Kein Strahl irgend eines Wissens dringt zu dem ersten Zufall, der uns die Weltvibrationen nach unseren spezifischen Sinnesenergien als sichtbare, hörbare, fühlbare u. s. w. Wirkungen unterscheiden läßt. Nur ahnend wissen wir etwas davon, wie der Zufall in zweiter Potenz entstanden ist, wie das Interesse der sich entwickelnden Organismen innerhalb der spezifischen Sinnesenergien kleine Ausschnitte des Wahrnehmbaren aus dem Ungeheuern Kreise des für Menschensinne Unwahrnehmbaren ausgeschieden hat. Hie und da wissen wir etwas von dem Zufall in dritter Potenz, der auf diesen kleinen Ausschnitten bestimmte Punkte fixierte und die Vibrationen dieser Punkte und ihrer nahen Umgebung als besondere Sinneswahrnehmungen, Wirkungen oder Eigenschaften auszeichnete, mit Namen versah oder als Begriffe festhielt wie: blau, süß, hart, cis, warm, Flieder. Wenn es nicht über menschliche Kraft ginge, so müßten wir die Entwicklungsgeschichte der menschlichen Sprache zurückverfolgen über diese drei Zufallspotenzen hinaus, so müßten wir die Zufallsgeschichte des Bedeutungswandels, die wir für die Gegenwart, d. h. für die letzten vier Jahrtausende, verstehen gelernt haben, zurückverfolgen in die vorgeschichtliche und in die vormenschliche Zeit, als die klassifizierende Vergleichung der Weltvibrationen nacheinander die arme menschliche Welterkenntnis schuf, zuerst durch Differenzierung der Sinnesorgane, sodann durch Anpassung der einzelnen Organe an das organische Interesse und endlich durch menschliche Begriffsbildung oder menschliche Gedächtnisarbeit. Sprache können wir alle diese Tätigkeit nennen.

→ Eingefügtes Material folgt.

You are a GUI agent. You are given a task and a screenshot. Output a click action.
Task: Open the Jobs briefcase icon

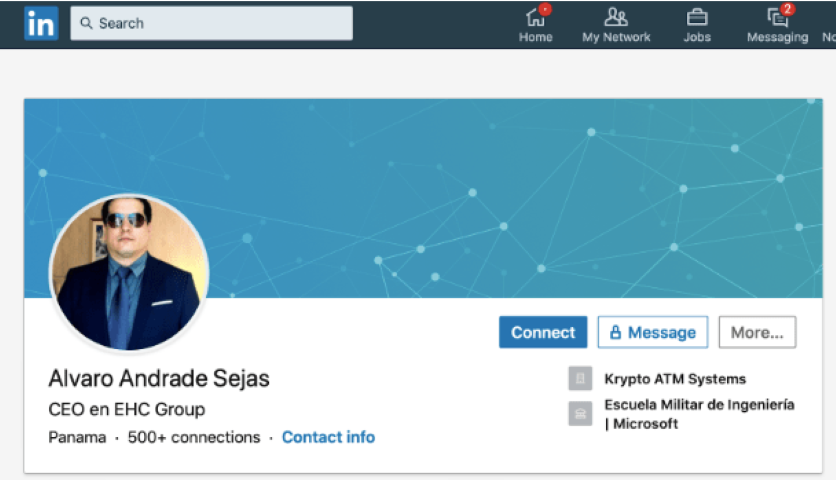click(x=697, y=18)
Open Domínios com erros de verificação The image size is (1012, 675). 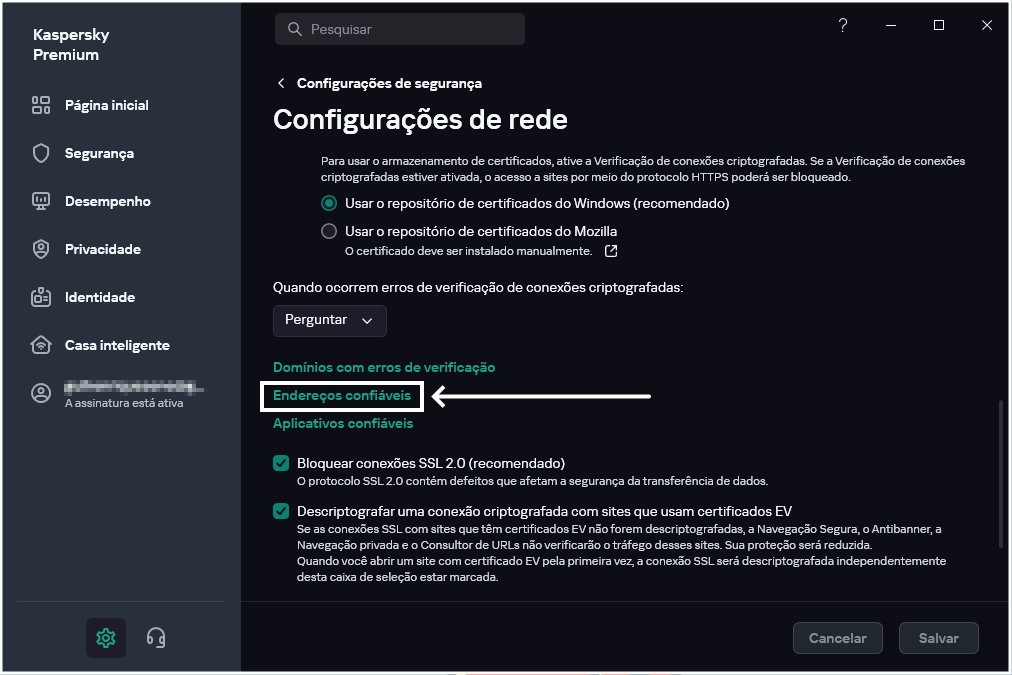[384, 367]
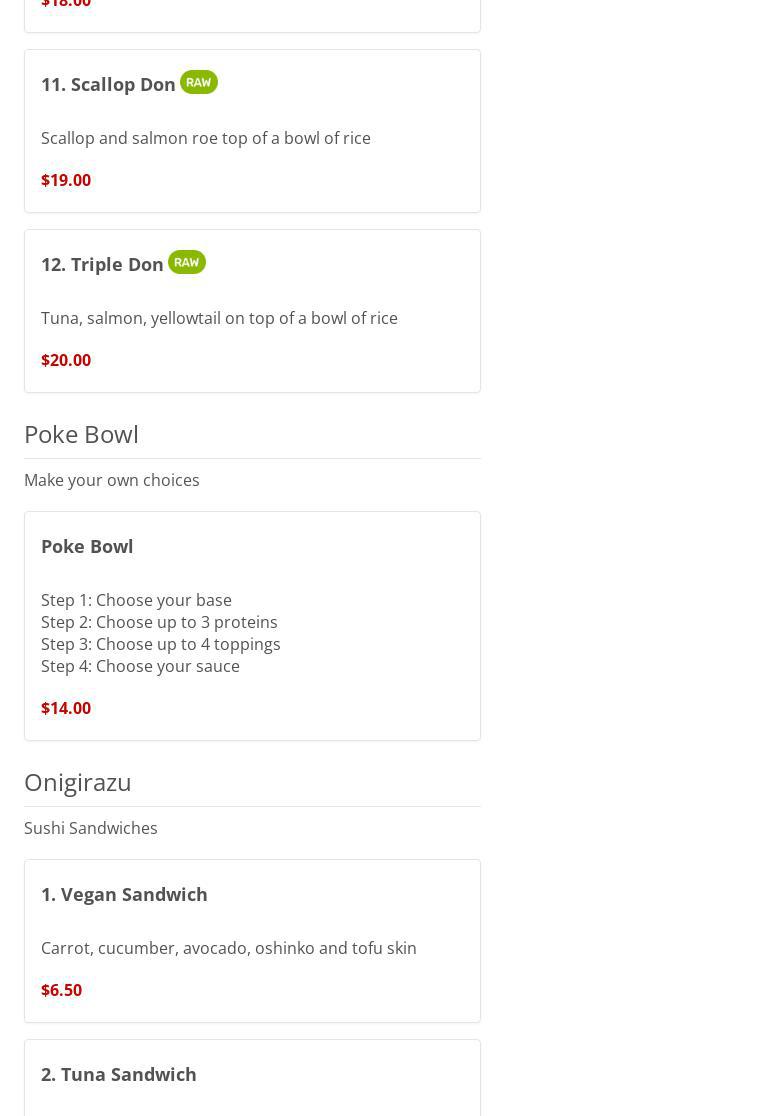Image resolution: width=770 pixels, height=1116 pixels.
Task: Click the $6.50 Vegan Sandwich price
Action: click(x=61, y=990)
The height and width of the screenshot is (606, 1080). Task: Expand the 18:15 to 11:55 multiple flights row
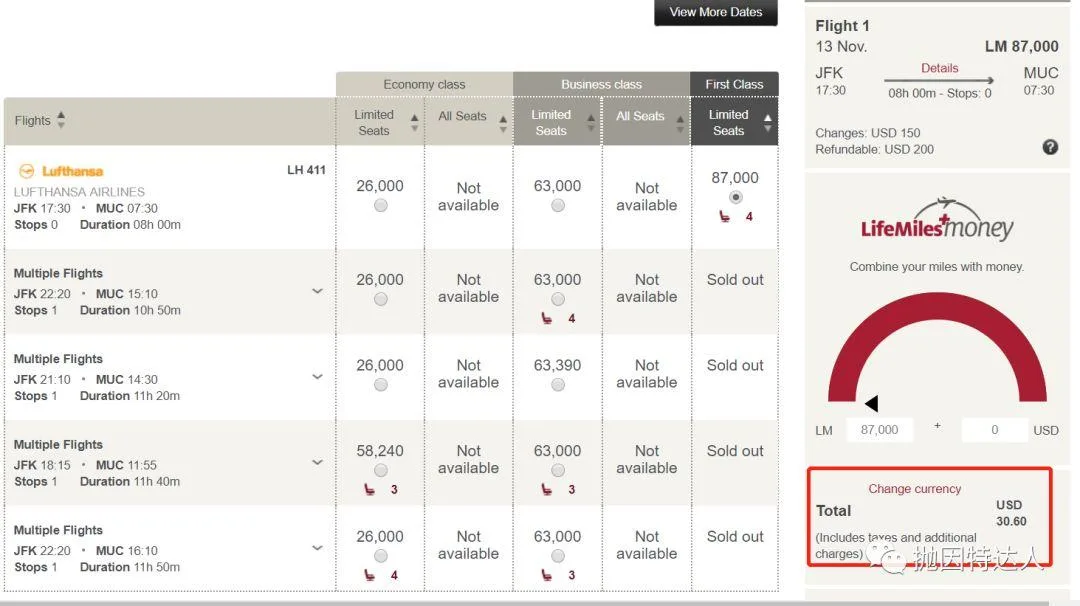click(317, 462)
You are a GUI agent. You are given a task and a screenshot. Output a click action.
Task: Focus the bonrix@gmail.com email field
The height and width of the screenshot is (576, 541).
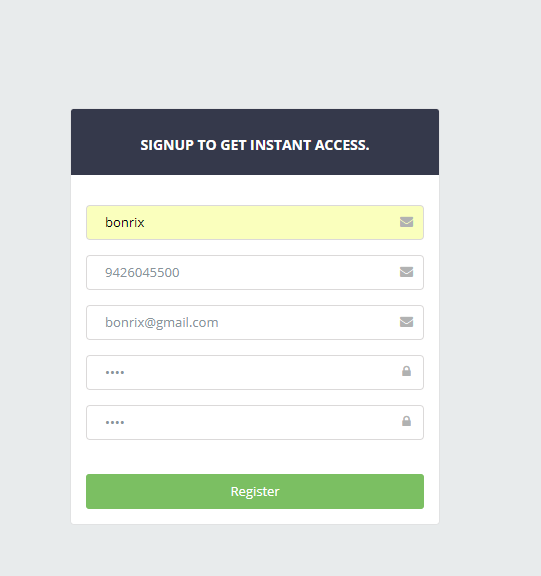(255, 323)
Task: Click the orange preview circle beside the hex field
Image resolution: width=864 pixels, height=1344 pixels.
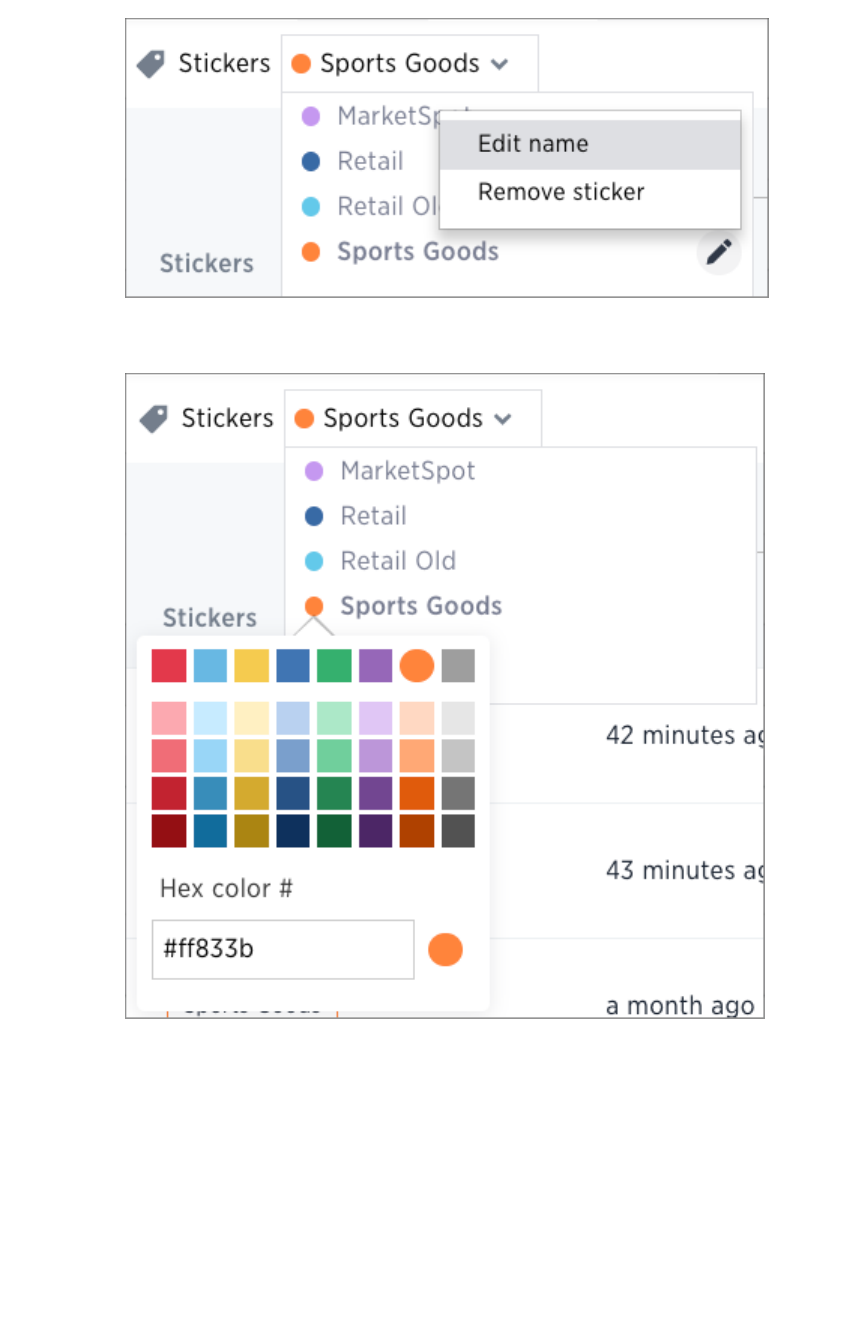Action: (445, 950)
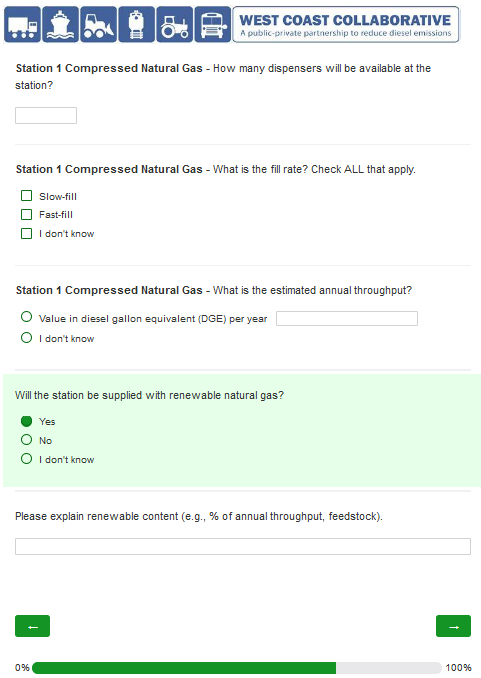Focus the renewable content explanation field
This screenshot has height=678, width=481.
click(x=243, y=547)
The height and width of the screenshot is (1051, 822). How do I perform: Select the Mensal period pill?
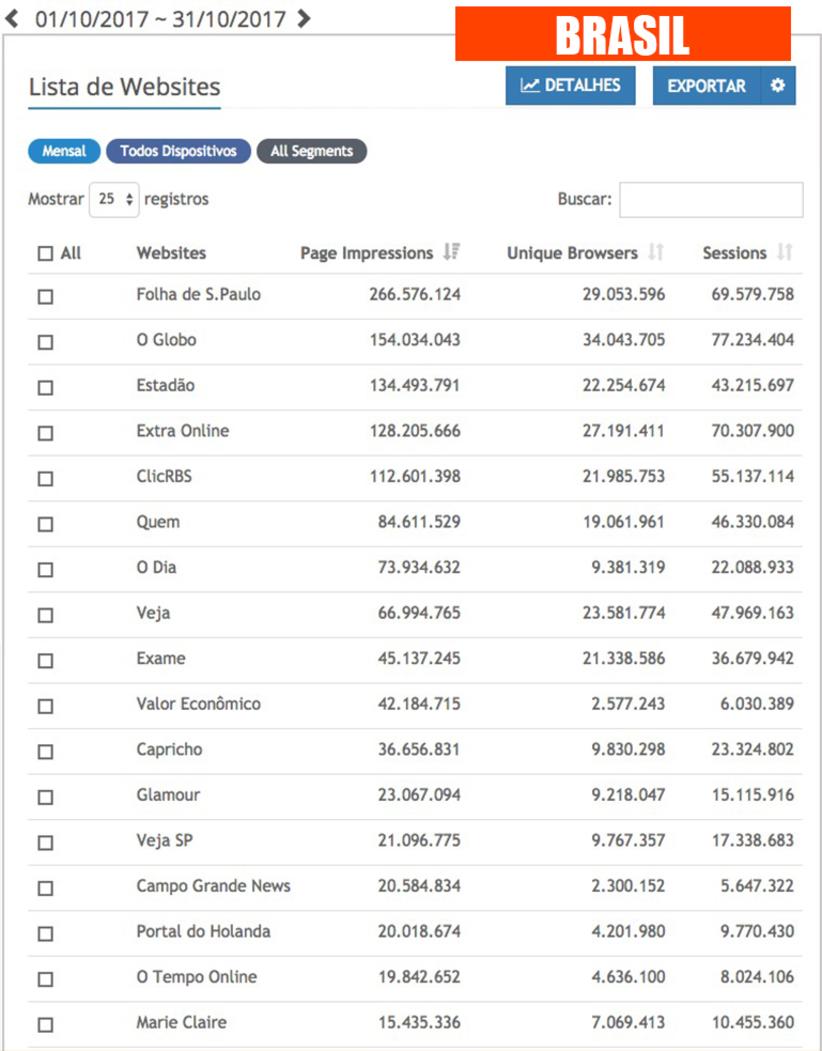pyautogui.click(x=64, y=151)
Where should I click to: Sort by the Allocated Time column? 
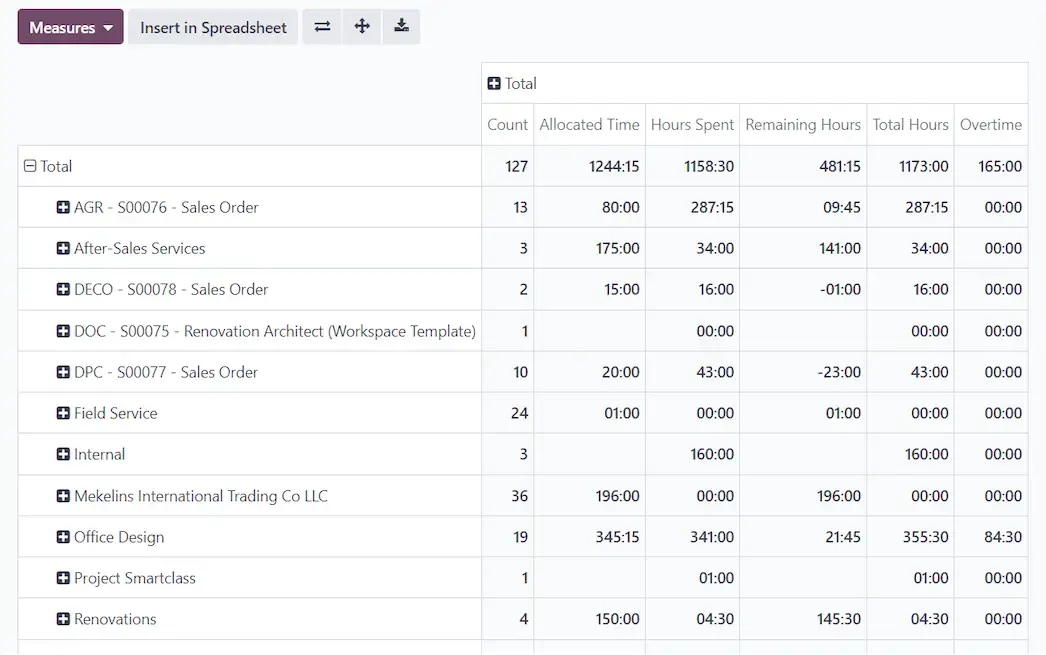[x=589, y=124]
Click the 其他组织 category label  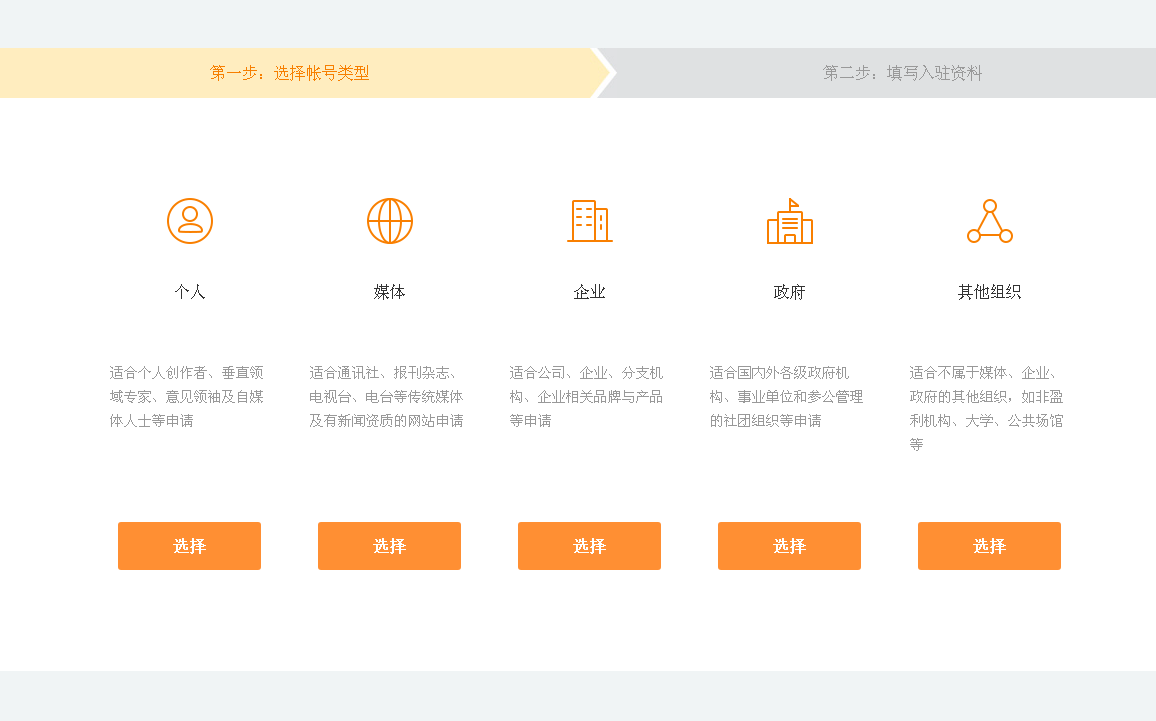pos(988,291)
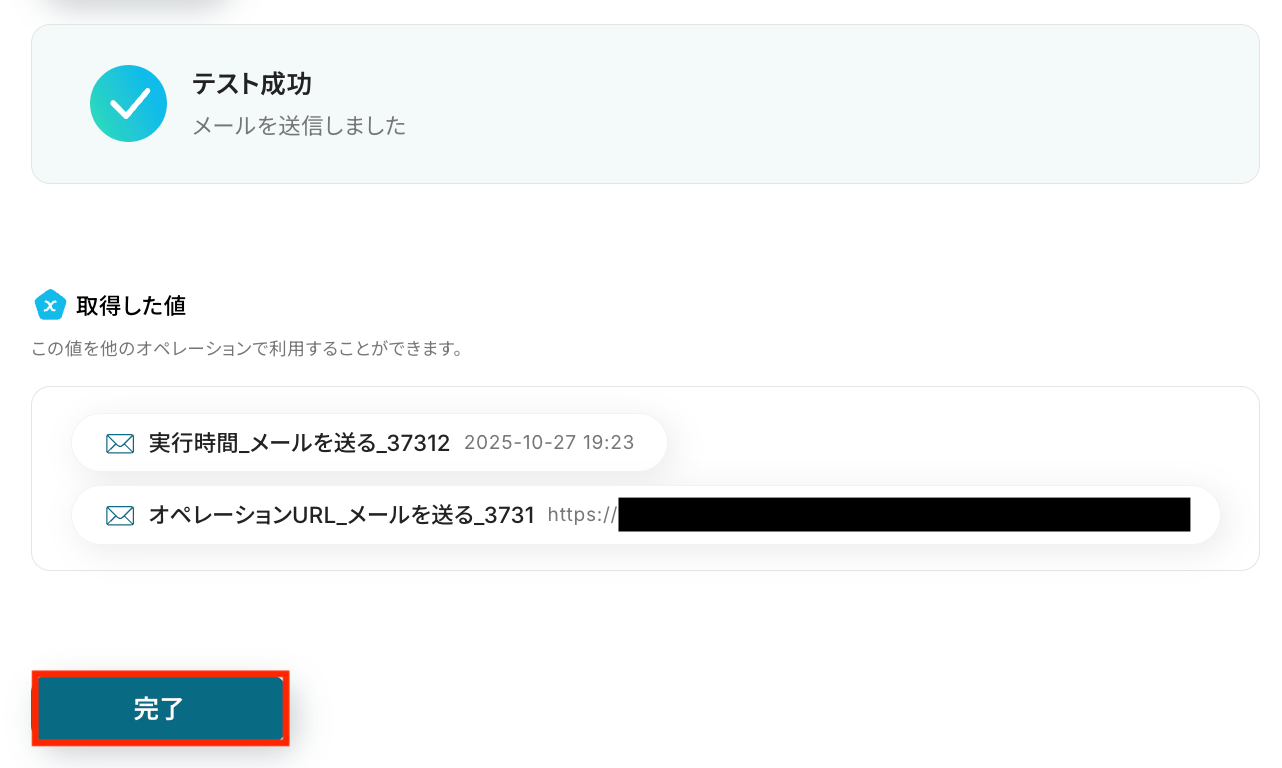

Erinnern wir uns noch einmal des Chaos von Weltvibrationen. Irgend ein Unterschied, den wir resigniert in ein Ding-an-sich zurückhypostasieren, läßt uns Luftschwingungen vorstellen, die von der äußersten Langsamkeit bis zu unausdenkbarer Schnelligkeit fortschreiten können. Aus dieser unendlichen Reihe vernimmt das menschliche Ohr die Schwingungszahlen von sechzehn bis sechzehntausend in der Sekunde. Innerhalb dieses Ausschnittes empfinden wir gewisse Beziehungen oder Verhältnisse als musikalisch. Der Violinspieler wiederum kann seinem Instrumente nur eine bestimmte Anzahl Töne innerhalb dieses Gesamtausschnittes entlocken, weil er zum Greifen nur eine einzige menschliche Hand mit ihren fünf Fingern von bestimmter Länge zur Verfügung hat und weil die Violinen nach diesem Zufall des menschlichen Baues ihrerseits gebaut werden müssen. Und so wie der Violinspieler, so steht das Denken oder die Sprache oder das Gedächtnis des Menschengeschlechts dem Chaos der Weltvibrationen gegenüber; so klein im Umfang, so ahnungsreich im Inhalt ist unsere Welterkenntnis wie eine "Träumerei" auf der Violine.

Wir werden später die Geschichte der Sprache als ein Werk des Zufalls, wie überhaupt die Geschichte der Menschheit als eine Zufallsgeschichte erkennen. Wir werden tiefer in den Zufallsbegriff einzudringen haben. Hier, auf einer der Vorstufen, nur einen Wink, damit das erschreckende Wort "Zufallssinne" sich gleich einer weiten Weltanschauung ruhig und heiter anschmiegen könne. Ist es nicht ein Zufall, daß die chemische Verbindung H2O zu dem bekannten Stoffe verbrennt, den wir Wasser nennen? Ist es nicht weiter ein Zufall, daß dieser Stoff auf unserer Erde nicht selten ist, sondern in solchen Massen vorkommt? Und doch ist die Erscheinung dieses Zufallsstoffes die Grundbedingung alles Lebens auf der Erde in Tieren, Pflanzen und (oft nachweisbar) in Kristallen. und doch ist der Zufallsstoff Wasser die Grundbedingung des menschlichen Organismus und seiner Zufallssinne. Wird man jetzt besser die Vergleichung mit der Violine verstehen, die nur einen Teil der möglichen musikalischen Töne umfaßt, weil sie der Länge und der Gliederung der fünf Finger einer linken Menschenhand angepaßt ist?